Three-time world medallist Marie Josee Ta Lou claimed the win in the women’s 100m with 11.09 (-0.4m/s) ahead of world 200m bronze medallist Mujinga Kambundji, who took second place with 11.24. Kayla White from the USA finished third with 11.31. Kambundji, who won the Swiss title last weekend in 11.05 in Langenthal, was one of the most cheered athletes by the enthusiastic Lucerne fans.
(© Hanspeter Roos)
Shot put success for Adams
Four-time world champion Valerie Adams won the women’s shot put with 18.91m. Adams produced four more attempts over 18 metres (18.30m, 18.43m, 18.40m and 18.59m) which would have been enough to win the competition. Germany’s Alina Kenzel finished second with 17.87m.
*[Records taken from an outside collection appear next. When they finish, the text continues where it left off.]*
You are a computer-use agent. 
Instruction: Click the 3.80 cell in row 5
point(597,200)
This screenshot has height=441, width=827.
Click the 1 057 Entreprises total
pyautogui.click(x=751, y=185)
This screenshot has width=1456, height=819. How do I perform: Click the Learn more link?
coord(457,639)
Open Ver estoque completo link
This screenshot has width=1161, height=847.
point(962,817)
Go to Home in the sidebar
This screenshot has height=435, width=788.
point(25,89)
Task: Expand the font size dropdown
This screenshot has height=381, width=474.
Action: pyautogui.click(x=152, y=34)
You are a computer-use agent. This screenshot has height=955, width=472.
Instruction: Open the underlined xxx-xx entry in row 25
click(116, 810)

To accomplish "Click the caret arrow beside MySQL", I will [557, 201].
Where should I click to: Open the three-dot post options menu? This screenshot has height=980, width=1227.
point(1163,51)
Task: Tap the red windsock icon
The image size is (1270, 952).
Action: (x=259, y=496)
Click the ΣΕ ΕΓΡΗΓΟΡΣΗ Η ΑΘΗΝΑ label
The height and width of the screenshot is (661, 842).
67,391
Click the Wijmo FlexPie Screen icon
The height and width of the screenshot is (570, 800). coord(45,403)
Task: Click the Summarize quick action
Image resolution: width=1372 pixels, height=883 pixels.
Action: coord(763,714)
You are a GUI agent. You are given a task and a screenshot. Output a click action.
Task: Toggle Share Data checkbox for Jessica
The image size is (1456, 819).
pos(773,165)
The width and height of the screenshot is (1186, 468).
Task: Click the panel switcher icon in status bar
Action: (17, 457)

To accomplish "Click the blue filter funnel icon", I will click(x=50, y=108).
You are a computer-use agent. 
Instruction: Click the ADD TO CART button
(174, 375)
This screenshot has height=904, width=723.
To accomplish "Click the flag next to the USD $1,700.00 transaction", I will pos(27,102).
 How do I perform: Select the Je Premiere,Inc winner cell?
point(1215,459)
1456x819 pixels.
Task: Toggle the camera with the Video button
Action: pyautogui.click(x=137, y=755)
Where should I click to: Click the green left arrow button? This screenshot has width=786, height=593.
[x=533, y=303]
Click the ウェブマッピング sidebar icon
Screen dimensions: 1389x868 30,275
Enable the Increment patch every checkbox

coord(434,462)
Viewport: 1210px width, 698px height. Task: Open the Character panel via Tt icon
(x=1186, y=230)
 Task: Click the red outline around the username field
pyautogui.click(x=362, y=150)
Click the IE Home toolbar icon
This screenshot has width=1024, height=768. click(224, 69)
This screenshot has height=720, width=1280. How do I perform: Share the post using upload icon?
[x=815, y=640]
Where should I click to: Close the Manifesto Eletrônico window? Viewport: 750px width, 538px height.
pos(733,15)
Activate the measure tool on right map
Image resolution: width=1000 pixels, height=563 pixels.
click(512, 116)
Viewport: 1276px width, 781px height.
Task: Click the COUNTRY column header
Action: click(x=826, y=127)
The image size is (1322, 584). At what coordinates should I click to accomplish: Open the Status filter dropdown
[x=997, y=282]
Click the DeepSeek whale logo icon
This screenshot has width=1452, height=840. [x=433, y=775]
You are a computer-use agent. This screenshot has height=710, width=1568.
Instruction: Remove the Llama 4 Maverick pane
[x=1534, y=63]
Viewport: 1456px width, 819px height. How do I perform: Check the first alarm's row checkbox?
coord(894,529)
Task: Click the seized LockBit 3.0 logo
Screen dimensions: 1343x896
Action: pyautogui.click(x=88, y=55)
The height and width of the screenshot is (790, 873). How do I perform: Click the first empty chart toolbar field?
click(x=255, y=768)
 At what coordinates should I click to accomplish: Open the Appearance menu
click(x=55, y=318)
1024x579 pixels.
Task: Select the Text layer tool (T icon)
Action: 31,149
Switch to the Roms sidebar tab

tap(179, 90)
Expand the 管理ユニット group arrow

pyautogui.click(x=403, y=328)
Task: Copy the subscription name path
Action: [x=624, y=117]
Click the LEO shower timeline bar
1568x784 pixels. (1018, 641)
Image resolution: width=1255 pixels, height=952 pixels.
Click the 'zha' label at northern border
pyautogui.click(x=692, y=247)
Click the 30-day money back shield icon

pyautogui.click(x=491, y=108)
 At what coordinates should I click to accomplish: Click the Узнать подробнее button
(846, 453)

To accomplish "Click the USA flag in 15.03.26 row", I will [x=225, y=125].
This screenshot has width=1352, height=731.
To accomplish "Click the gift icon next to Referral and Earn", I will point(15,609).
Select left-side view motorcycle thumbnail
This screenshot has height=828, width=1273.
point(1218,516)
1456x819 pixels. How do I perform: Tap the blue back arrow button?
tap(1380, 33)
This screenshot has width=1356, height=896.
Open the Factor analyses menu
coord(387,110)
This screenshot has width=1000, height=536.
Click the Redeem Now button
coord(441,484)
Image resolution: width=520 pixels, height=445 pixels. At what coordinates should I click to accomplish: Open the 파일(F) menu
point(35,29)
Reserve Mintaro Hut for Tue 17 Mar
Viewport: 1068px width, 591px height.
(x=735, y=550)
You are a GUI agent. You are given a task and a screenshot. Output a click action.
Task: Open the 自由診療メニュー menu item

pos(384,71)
Robeilys Peinado from Venezuela cleared 4.61m on her first attempt to win the women’s pole vault in difficult weather conditions. Lisa Gunnarsson from Sweden took second place with 4.41m.
Ditaji Kambundji, the younger sister of Mujinga, delighted the local fans with a win in the women’s 100m hurdles in 13.11 (-0.8m/s) a few days after claiming her second consecutive Swiss title in 13.03 in Langenthal. She had also improved her PB to 12.94 earlier this month at the Continental Tour Bronze meeting in Geneva.
Namibian 18-year-old rising sprint star Beatrice Masilingi continued her great season with another win in the women’s 200m ina lifetime best of 22.67 ahead of German champion Alexandra Burghardt (23.16) and Lisa Marie Kwayie (23.28).
European silver medallist Alex Wilson provided another win for Switzerland in the men’s 200m in 20.64 (-0.3m/s). Dlodlo won the 200m B race in 20.74.
German champion Christina Hering launched her kick with 300m to go to take the win in the women’s 800m with 2:00.04 ahead of Lore Hoffmann from Switzerland (2:00.38) and Katharina Trost (2:00.92).
European bronze medallist Thomas Barr from Ireland won the men’s 400m hurdles with 49.12, beating the USA’s Quincy Downing (49.42) and Nick Smidt from the Netherlands (49.73).
Ruswahl Samaai saved his best for last by clinching the win in the men’s long jump in the sixth round with 8.06m. The South African jumper was the only athlete to go beyond eight metres, as Emiliano Lasa from Uruguay finished second with 7.90m ahead of Lester Alcides Lescay from Cuba (7.83m).
German champion Carolina Krafzik won the women’s 400m hurdles in 55.55, beating Tia-Adana Belle from Barbados (56.00).
Gabriel Constantino from Brazil took a very close win in the men’s 110 hurdles in 13.60, sharing the same time as second-placer Petr Svoboda from Czech Republic.
Robert Farken from Germany won the men’s 1500m, setting a meeting record with 3:36.80.